Task instructions ::
Could you output each line below precisely as it stands, without the images?

===== Dataset content =====

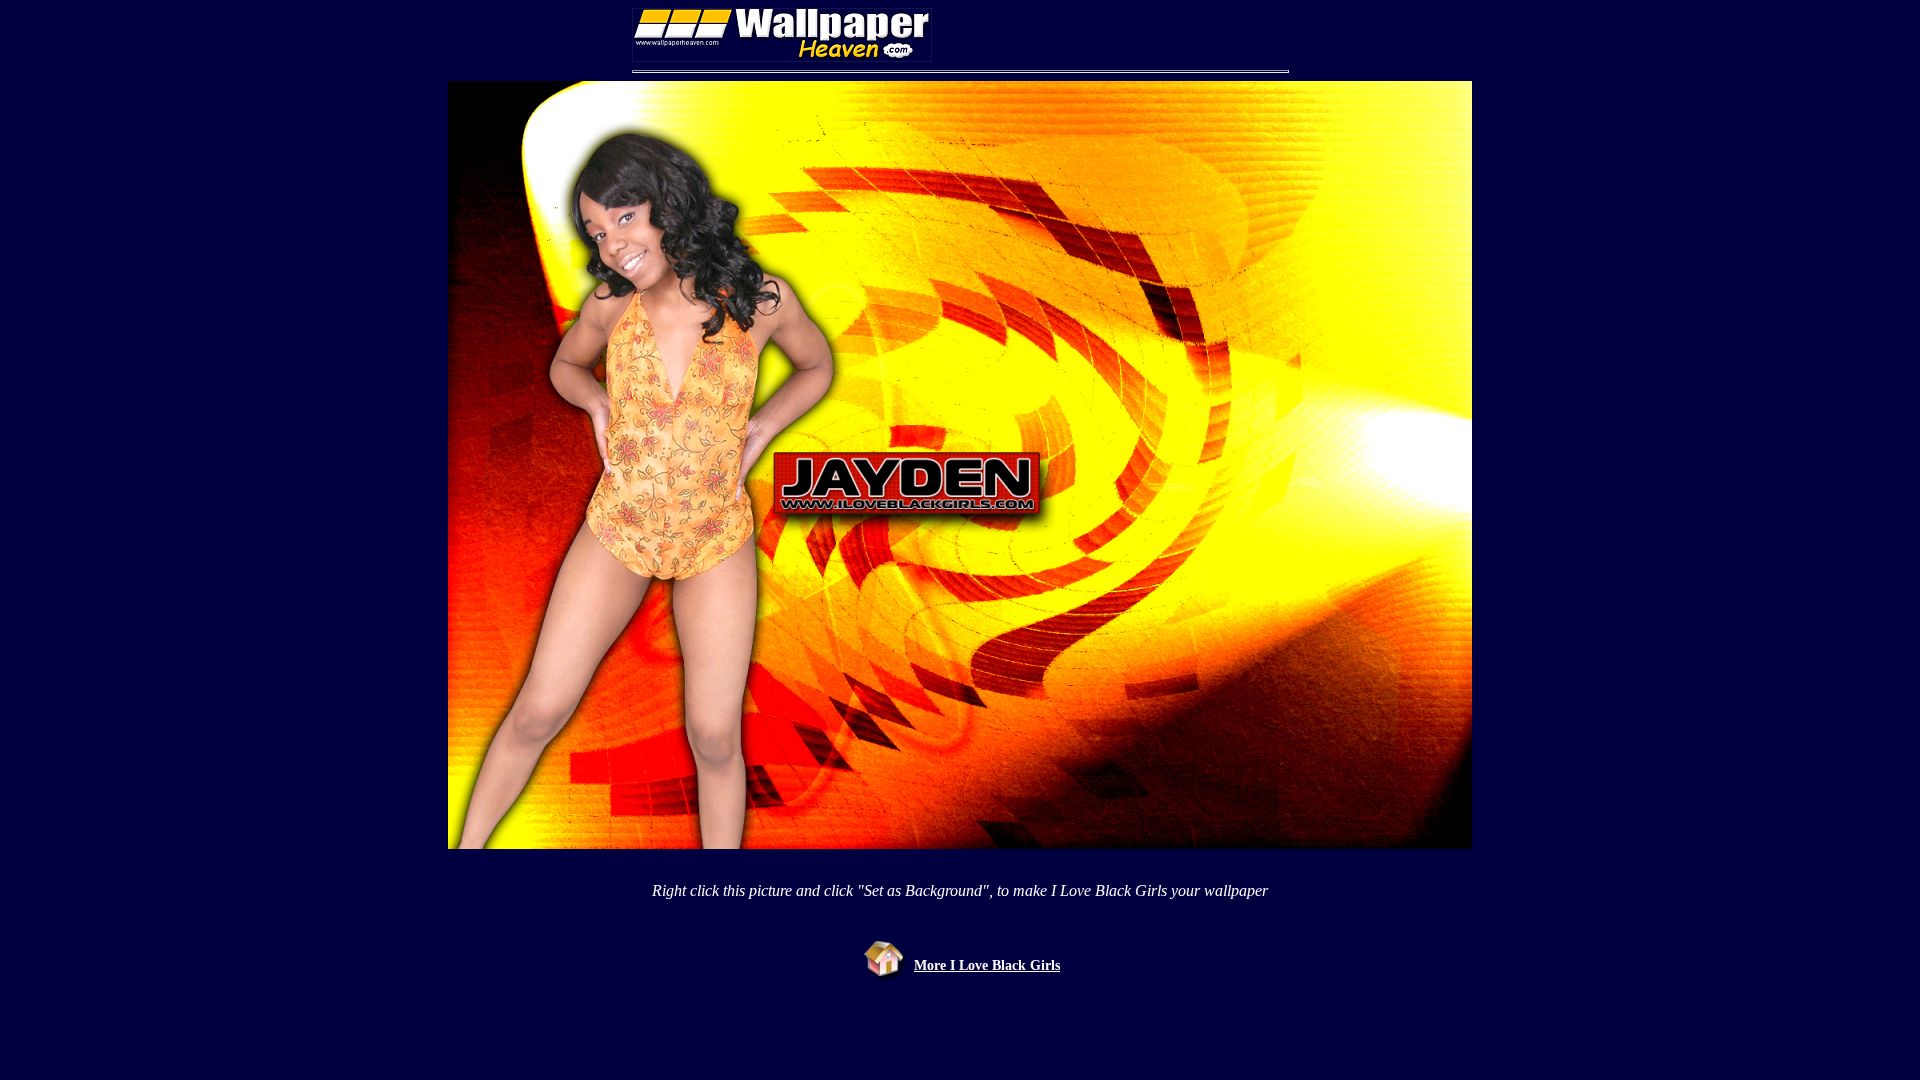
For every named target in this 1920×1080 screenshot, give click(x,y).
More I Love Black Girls (987, 965)
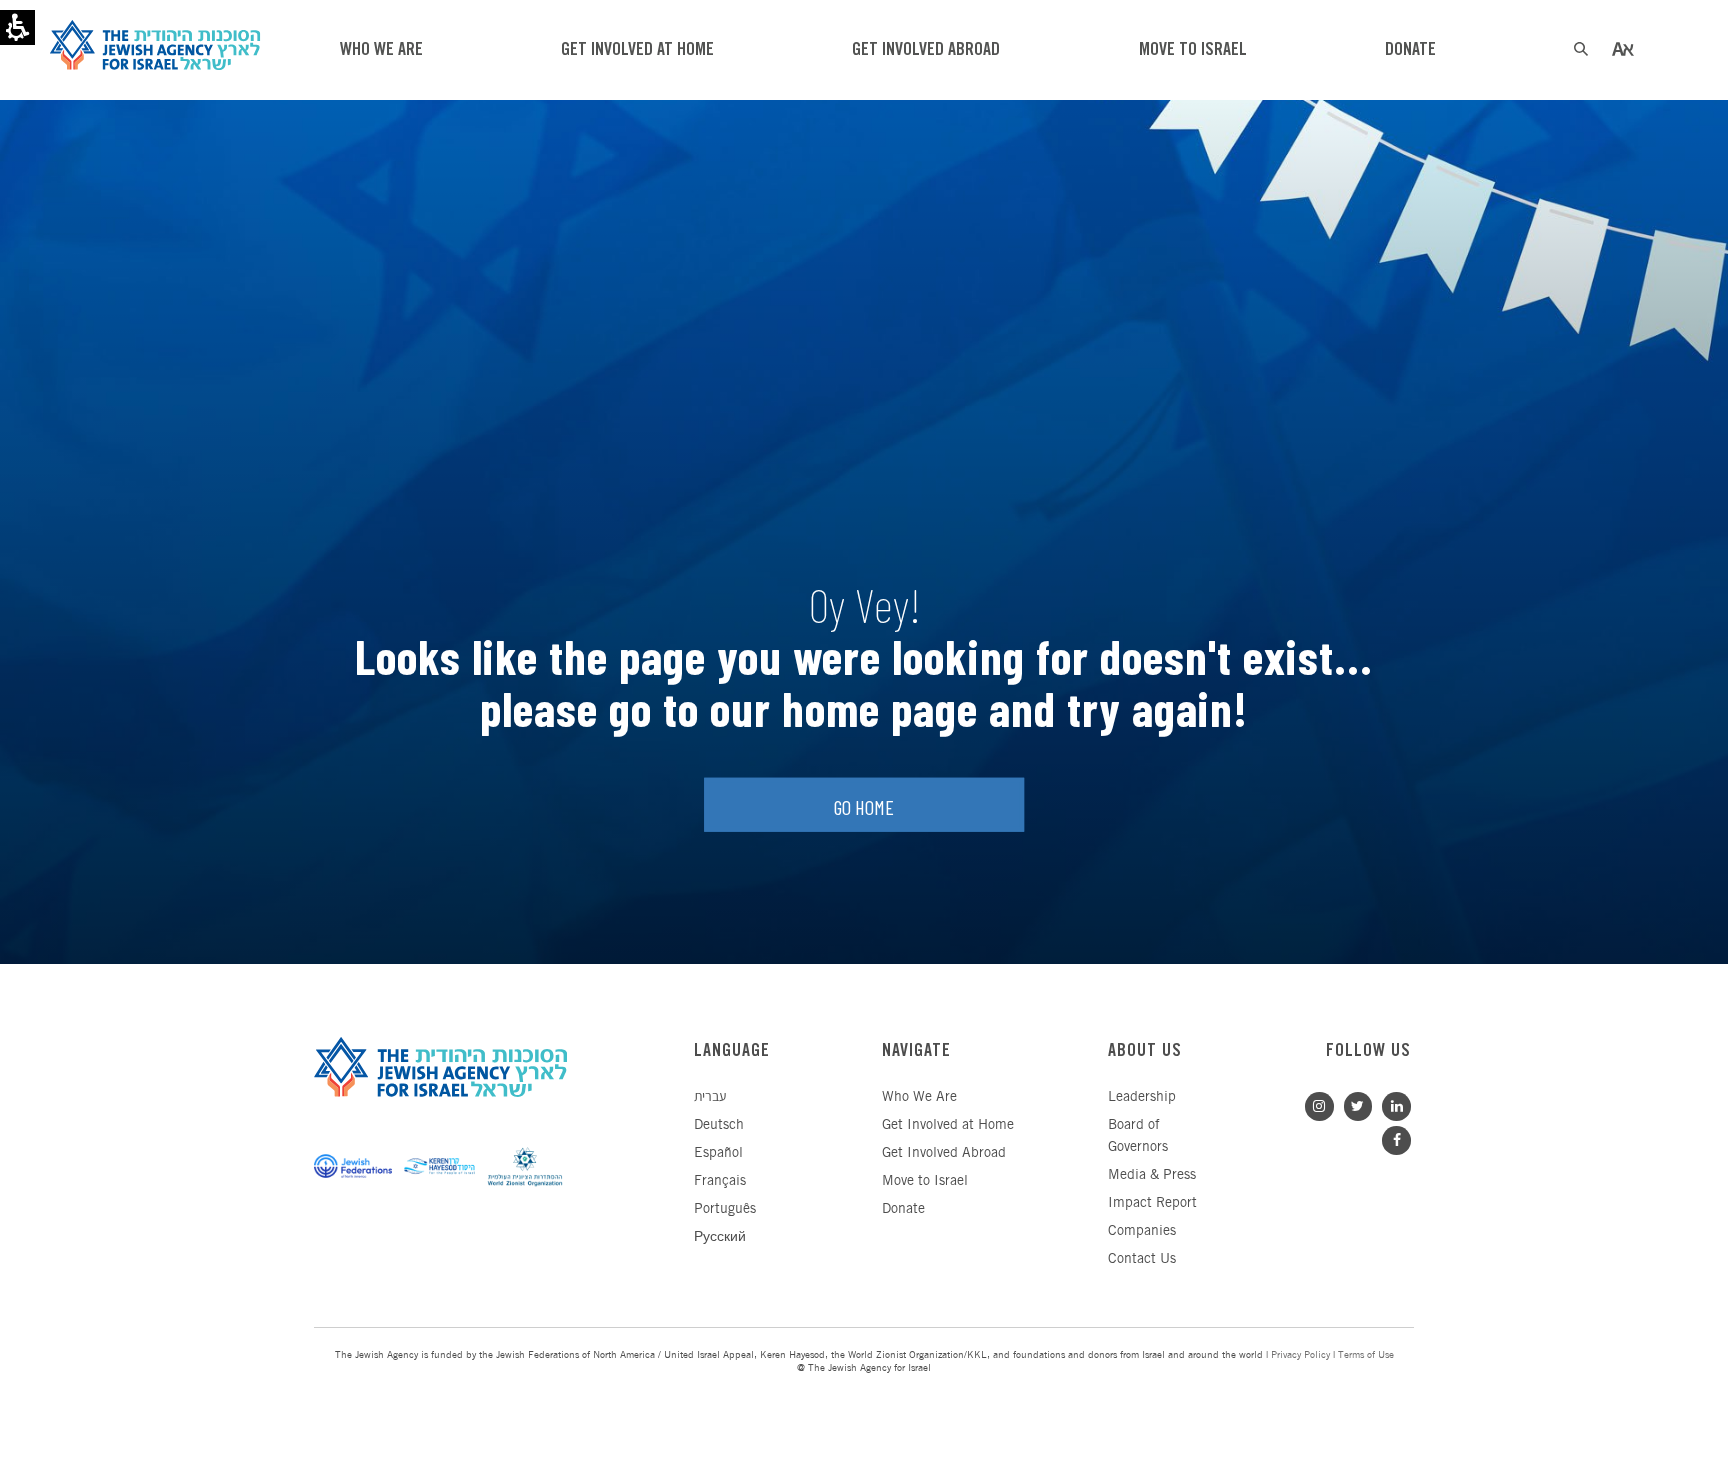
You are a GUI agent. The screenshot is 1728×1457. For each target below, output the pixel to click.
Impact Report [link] (1152, 1203)
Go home (864, 807)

=====

Solution below ::
For every named target in this 1920×1080 screenshot, give click(x,y).
More I Love Black Girls (987, 965)
You are a GUI agent. The screenshot is 1728×1457. For each target below, output the pixel to click.
Impact Report [link] (1152, 1203)
Go home (864, 807)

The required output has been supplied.